Selon le journaliste d’investigation Djovany Michel, la réinstallation d’un contrebandier notoire à la tête de la douane de Malpasse illustre la mainmise du crime organisé sur les institutions publiques, dans le silence complice du pouvoir
Un nouveau scandale secoue l’administration haïtienne.
Ce lundi, le journaliste d’investigation Djovany Michel, connu pour ses révélations sur la corruption au sein des institutions publiques, a dénoncé dans un message publié sur le réseau social X (anciennement Twitter) la réinstallation de Gasner Fortuné, un contrebandier notoire, à la tête de la douane de Malpasse.
Selon le journaliste, cette décision aurait été prise sous la pression d’Édouard Baussan et d’Alix Didier Fils-Aimé, deux personnalités influentes proches de cercles économiques et politiques puissants.
Une nomination qui, pour plusieurs observateurs, fragilise encore davantage une institution déjà gangrenée par les trafics et les complicités internes.
Une zone sous contrôle des groupes armés
La douane de Malpasse, l’un des points frontaliers les plus sensibles du pays, était déjà tombée en mars 2025 sous l’influence de groupes armés après l’attaque violente d’un convoi de douaniers.
Depuis, la zone est considérée comme un no man’s land où le commerce légal et illégal s’entremêle, souvent dans le silence complice des autorités.
Cette nouvelle nomination, selon Djovany Michel, revient à offrir officiellement le contrôle du poste frontalier aux réseaux criminels qui y opèrent depuis des mois.
« Avec cette imposition, les narcotrafiquants ne cherchent plus à infiltrer l’appareil douanier : ils se taillent une autoroute légale et ouverte pour leurs trafics », écrit le journaliste dans son tweet publié ce lundi 6 octobre.
L’indignation des agents et le silence du gouvernement
Du côté des agents des Douanes, la nouvelle passe mal. Plusieurs d’entre eux, contactés sous anonymat, parlent d’un “sentiment d’abandon total”.
« Comment peut-on confier un poste aussi stratégique à quelqu’un dont le nom revient sans cesse dans des dossiers de contrebande ? », S’indigne un inspecteur basé à Belladère.
Pour l’heure, aucune réaction officielle n’a été enregistrée ni du ministère de l’Économie et des Finances, ni de la direction générale des Douanes.
Un symbole du mal systémique
L’affaire dépasse le simple cadre d’une nomination administrative.
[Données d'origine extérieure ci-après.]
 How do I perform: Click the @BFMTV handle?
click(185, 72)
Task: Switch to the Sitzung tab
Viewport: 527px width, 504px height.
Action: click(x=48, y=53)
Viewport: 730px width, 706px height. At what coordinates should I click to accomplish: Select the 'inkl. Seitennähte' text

Elle illustre, une fois de plus, le délitement de l’État et la perte de contrôle sur ses points frontaliers, alors même que le pays traverse une crise sécuritaire sans précédent.
La frontière de Malpasse, porte d’entrée majeure entre Haïti et la République dominicaine, devient ainsi un point névralgique pour les trafics d’armes, de carburant, de stupéfiants et même d’organes humains — un phénomène que le Réseau Haïtien des Journalistes Anti-Corruption (RHAJAC), dirigé par Djovany Michel, dénonce depuis plusieurs mois.
Entre courage et risque
En publiant cette information, Djovany Michel s’expose, une fois de plus, aux pressions et aux menaces de ceux qu’il dérange.
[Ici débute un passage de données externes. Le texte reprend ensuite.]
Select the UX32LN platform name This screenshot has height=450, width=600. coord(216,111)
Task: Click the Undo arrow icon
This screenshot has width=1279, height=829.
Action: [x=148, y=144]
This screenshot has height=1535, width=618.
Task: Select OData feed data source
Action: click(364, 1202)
Ses enquêtes, souvent ciblées sur les liens entre pouvoir, affaires et crime organisé, lui valent autant de respect que d’hostilité.
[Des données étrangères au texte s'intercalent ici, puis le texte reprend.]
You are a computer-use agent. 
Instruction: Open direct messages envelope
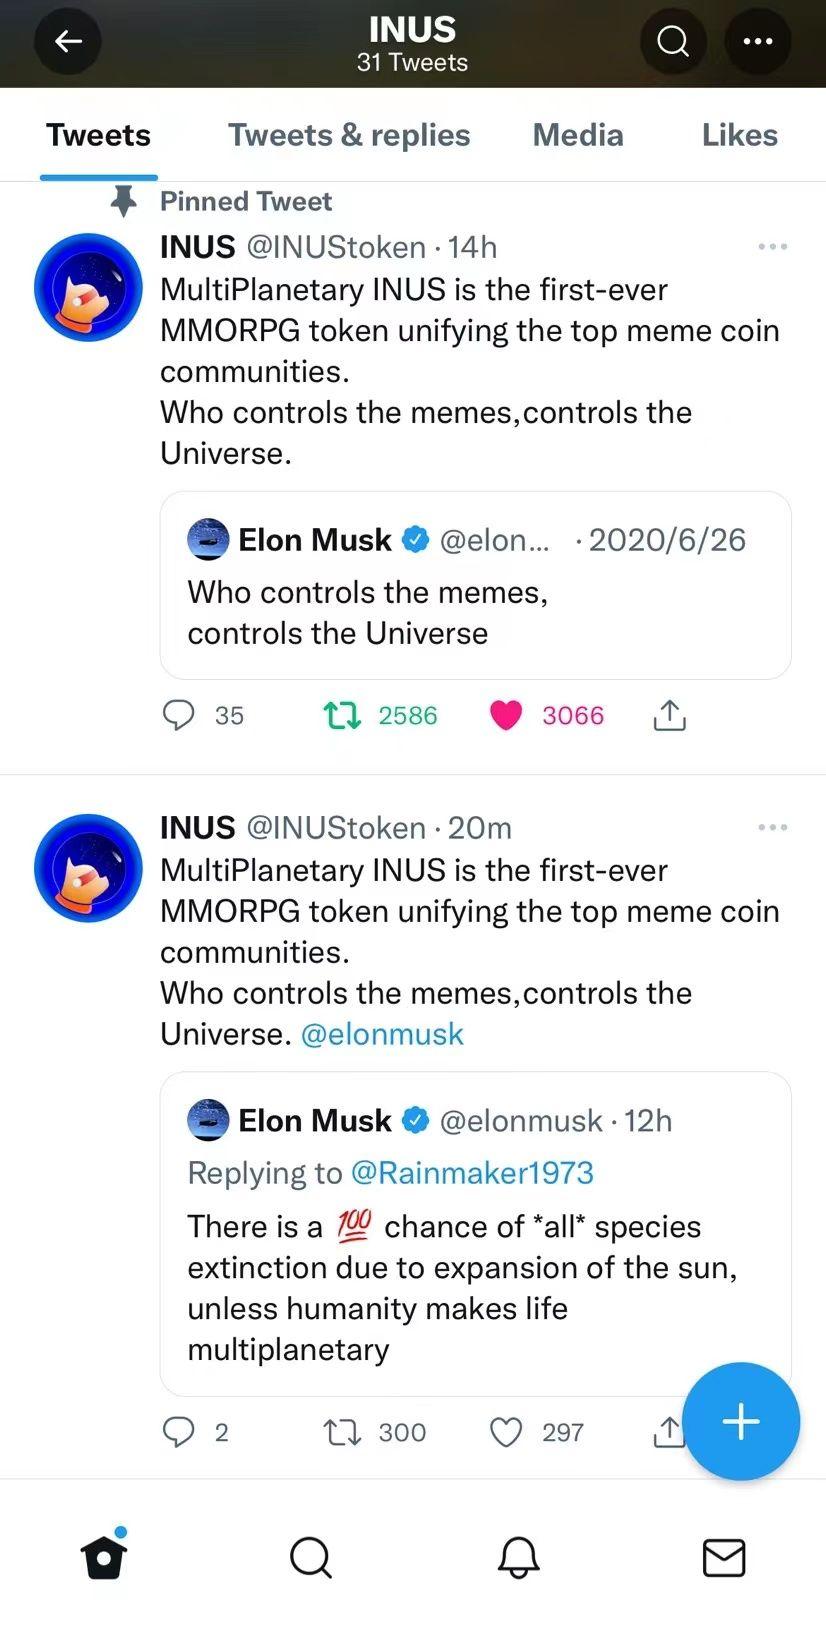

Mais, comme il le répète souvent, « le silence face à la corruption est une forme de complicité ».
À Malpasse, comme dans d’autres points stratégiques du pays, la lutte contre la corruption semble désormais relever davantage du courage individuel que de la volonté institutionnelle.
Et pendant que les réseaux criminels consolident leur mainmise sur les ressources nationales, l’État, lui, se tait.